• _Document text_:

Africa is ripe for investment and British Virgin Islands (BVI) corporate structures are viable to not only facilitate investment, but also scale businesses throughout Southern Africa.
A mixed panel of business professionals and financial services industry practitioners discussed the ways in which BVI corporate structures allow investors to maximise growth and mitigate risk during the July 13 Southern Africa CXO Roundtable, jointly hosted by BVI Finance and African Review.
BVI Finance’s Chief Executive Officer Ms. Elise Donovan remarked, “The roundtable was an excellent tool to showcase the BVI’s financial services offerings and to discuss the ways in which the jurisdiction can make an impact in this emerging market.”
Ms. Donovan added, “This event is part of an overarching strategy to build a greater rapport with key stakeholders, and to strengthen our partnership with Africa.”
BVI a Conduit for Africa Investment
The two-pronged discussion began with talks on the BVI’s role as a conduit for investment and Africa’s current investment opportunities.
Nicholas Kuria, Counsel at Conyers Dill & Pearman said that the BVI can play an integral role in Africa’s long-term development, while highlighting the BVI’s reputation for tax and commercial neutrality, its familiar role as a platform for international joint ventures, and a strong record for cross-border structures for development finances.
Mr. Kuria said the BVI’s viability was further supported by financial services products, such as the regulatory sandbox, which is specifically designed to support and facilitate investment, is open to foreign companies, and has a generous testing period of 18 months, with opportunity for an extension. Mr. Kuria also said that BVI law and BVI companies are “familiar to and are recognised by sophisticated lenders and facilitators all over the world.”
Adenike Sicard, Managing Partner at Sinclairs BVI echoed Mr. Kuria, stating, “BVI corporate structures are known globally.”
For businesses wishing to scale up quickly, Ms. Sicard said that BVI’s funds products are viable, adding that the BVI is a jurisdiction of choice for funds, has an established funds regime, and is experienced in the funds business.
Ms. Sicard also highlighted the use of BVI incubator funds for speed, economy and ease. She said that incubator funds use “light touch” regulation, easy to set up and while they are suitable for sophisticated investors, they are mainly used by investment managers who are eager to create a track record.

• _Dataset_:
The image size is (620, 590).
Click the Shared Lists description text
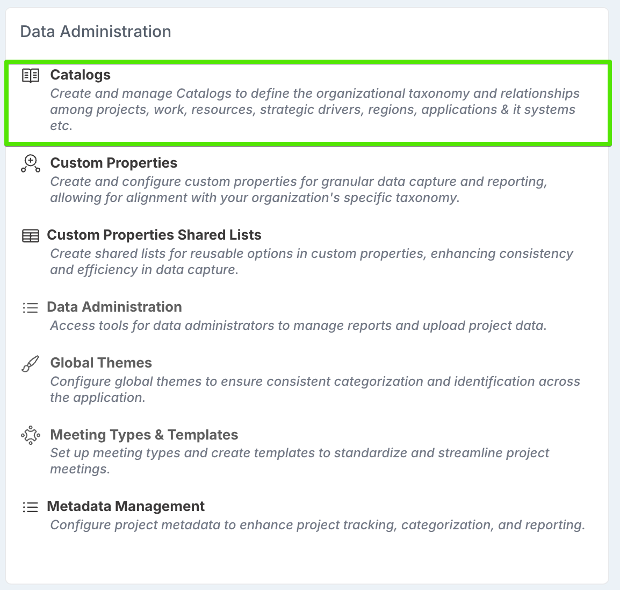tap(312, 262)
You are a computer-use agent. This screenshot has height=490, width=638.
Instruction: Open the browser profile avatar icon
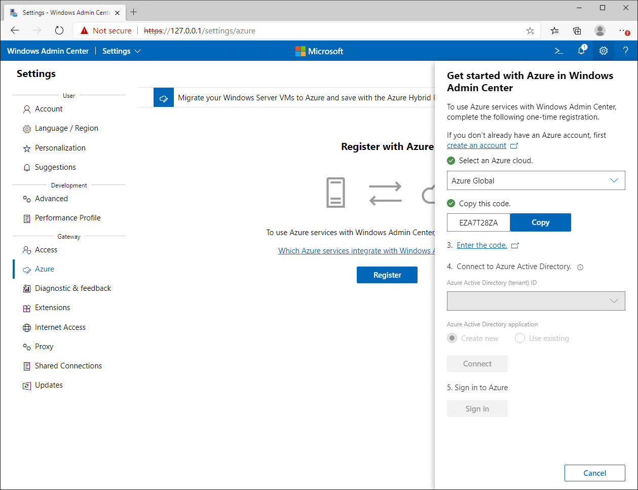pyautogui.click(x=600, y=30)
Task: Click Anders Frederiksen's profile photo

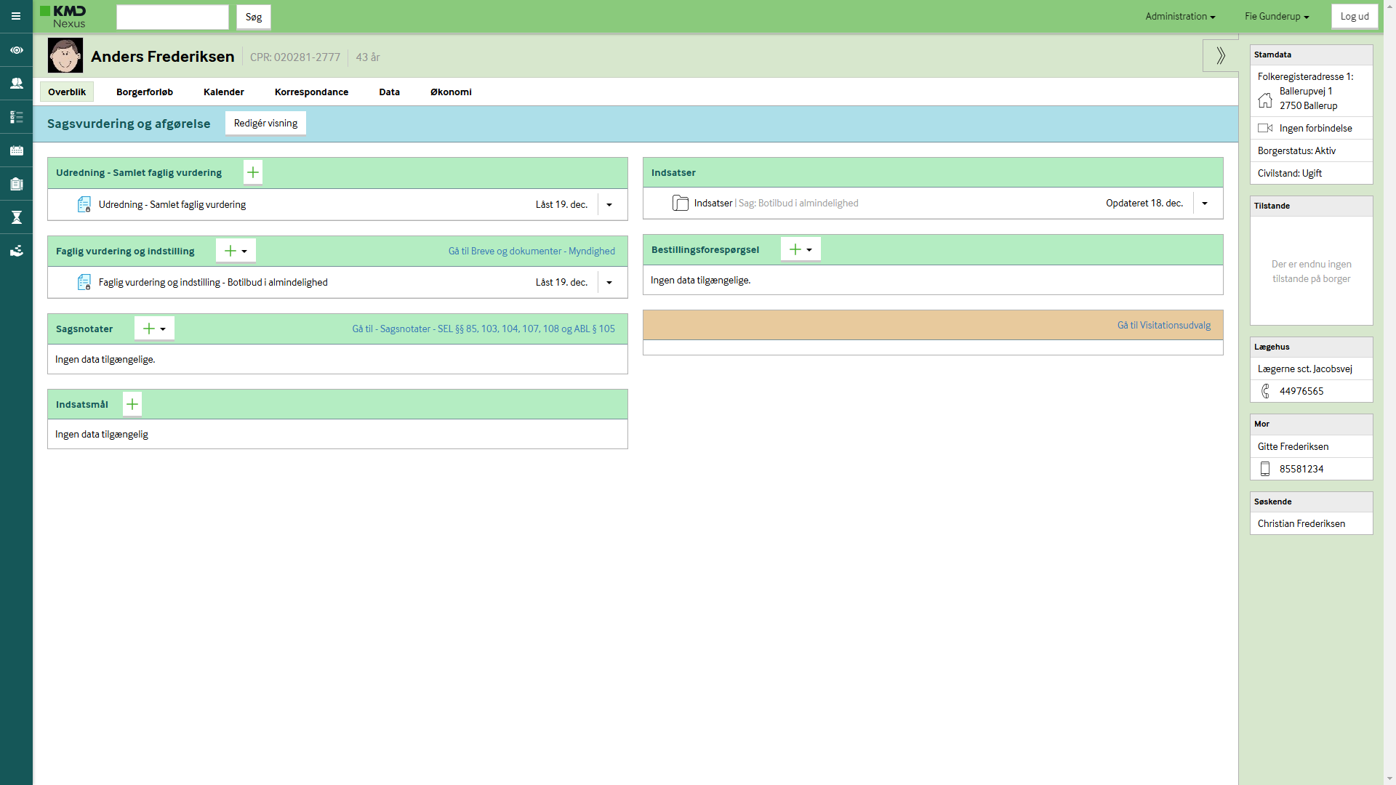Action: tap(65, 56)
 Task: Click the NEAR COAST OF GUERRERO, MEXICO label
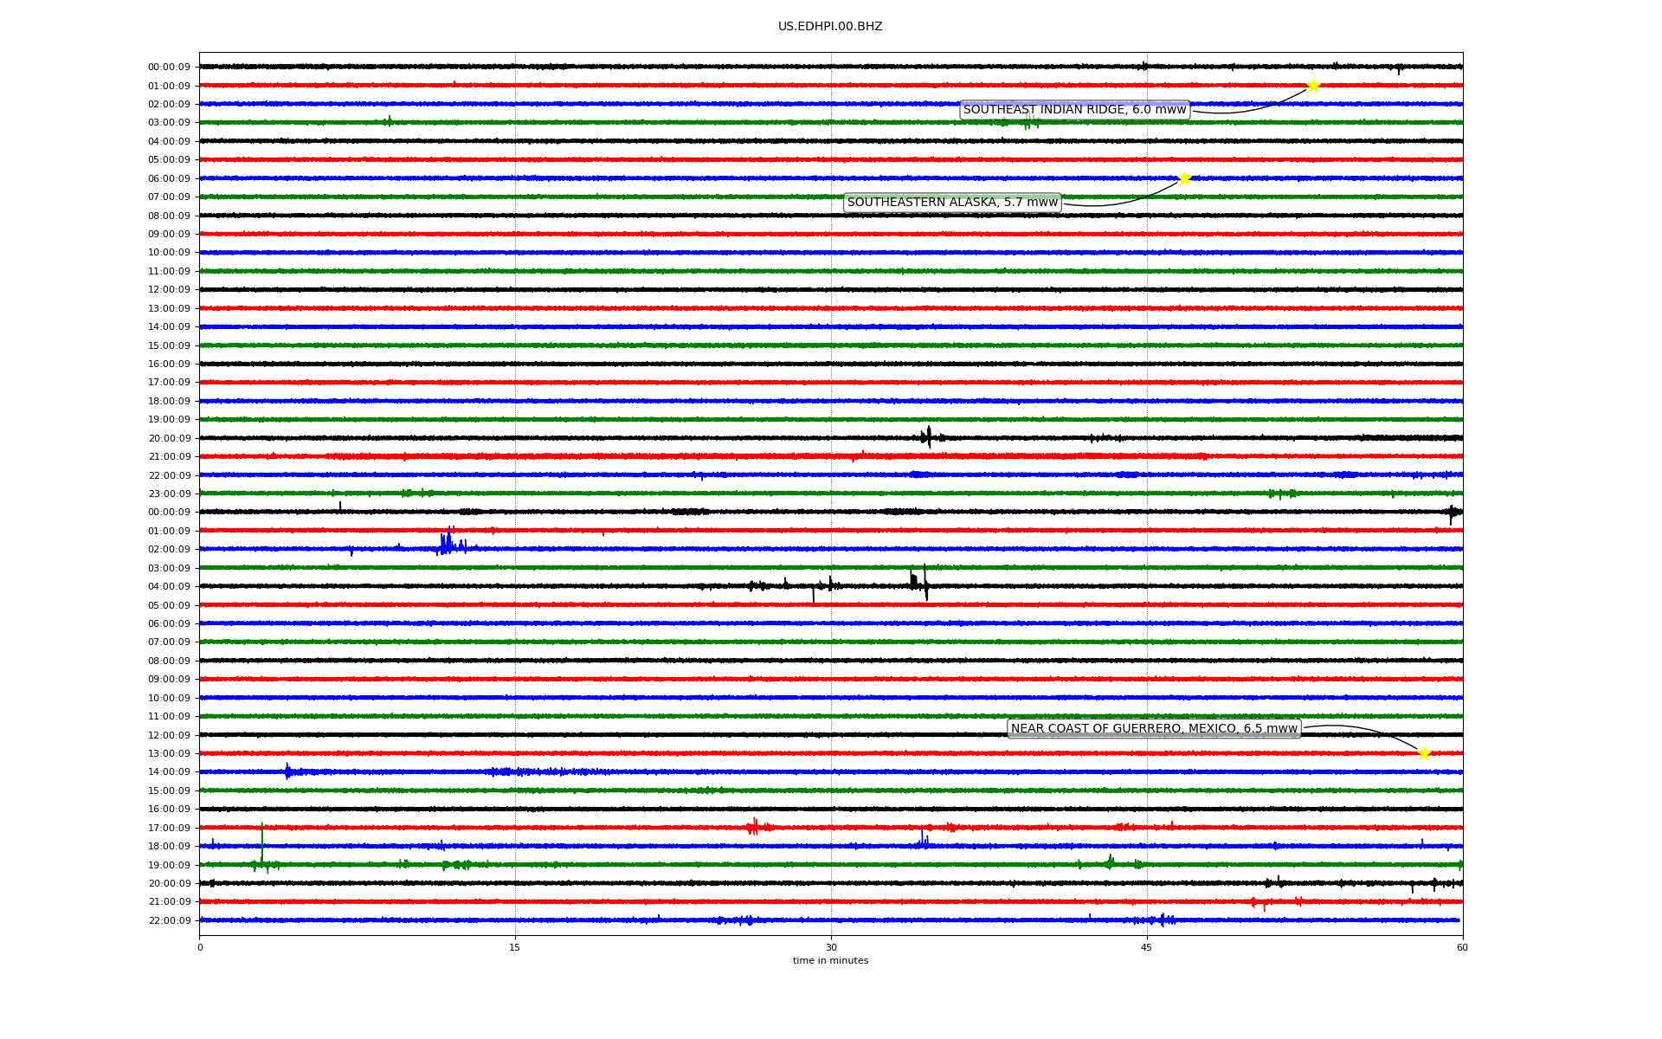coord(1154,729)
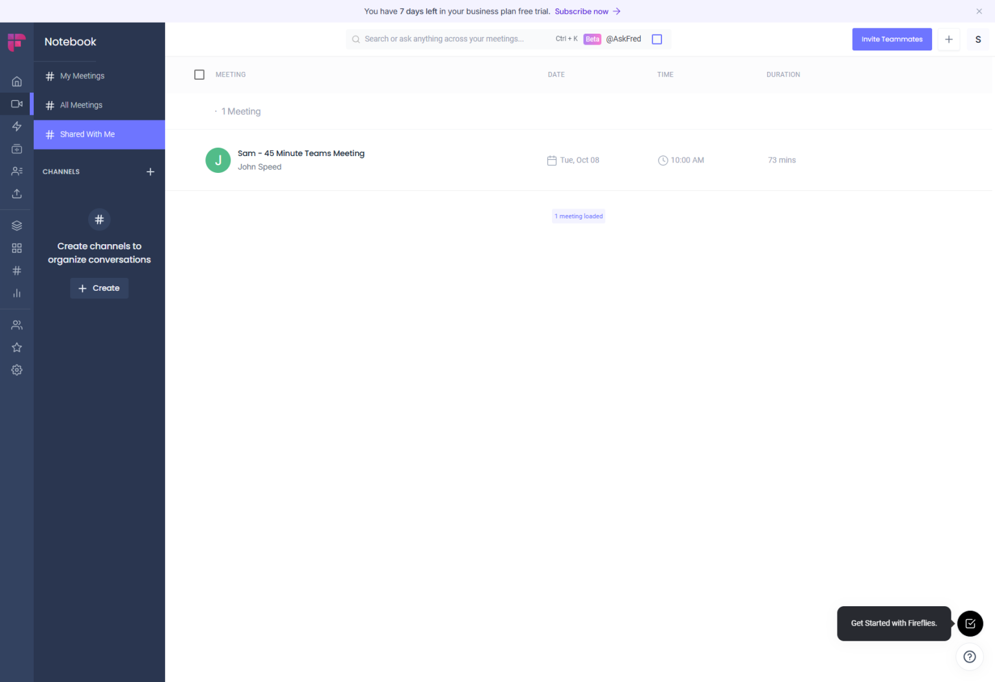This screenshot has width=995, height=682.
Task: Open the S user profile menu
Action: pos(978,40)
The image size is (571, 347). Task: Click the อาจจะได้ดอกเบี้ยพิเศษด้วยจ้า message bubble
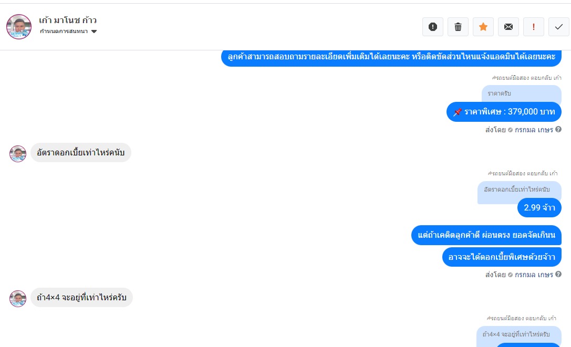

• _Instructions_:
• a. Answer these questions from the BVI roundtable article.
(i) On what date was the Southern Africa CXO Roundtable held?
(ii) How long is the testing period of the regulatory sandbox that Mr. Kuria describes?
(iii) According to Ms. Sicard, who mainly uses incubator funds?
• b. Write out the stretch of the BVI roundtable article from "Africa is ripe" through "throughout Southern Africa.", word for word.
• c. Continue the BVI roundtable article from its last sentence.

• _Solved problems_:
• a.
(i) July 13.
(ii) 18 months, with opportunity for an extension.
(iii) Investment managers who are eager to create a track record.

• b.
Africa is ripe for investment and British Virgin Islands (BVI) corporate structures are viable to not only facilitate investment, but also scale businesses throughout Southern Africa.

• c.
Incubator funds are also allowed to operate without a fund manager, limited to 20 investors and have a minimum investment of $20,000, and maximum of $20 million dollars.
Greg Boyd, Partner at Harneys, said that the robust regulatory regime, the BVI Companies Act, along with the jurisdiction’s technological advances help with both mitigating risks and ease of doing business. To that end, Mr. Boyd referenced the electronic registry, which is accessible to end users around the globe, and the Electronic Transactions Act that facilitates electronic filing of documents.
Also highlighting why the BVI is attractive in mitigating risks, Matthew Gilbert, Partner at Maples Group, London, said that the BVI is a democratic, self-governing British Overseas Territory, with a business friendly government and global ties to leading trading nations. He also said that the BVI has a strong compliance culture and is cooperative with international regulatory authorities.
Investment Opportunities in Southern Africa
Clario Chauraya, Chief Financial Officer at Doves Holdings, affirmed that Southern Africa is a destination for future growth and advised that investors should “go in early, take advantage of low-hanging fruits”.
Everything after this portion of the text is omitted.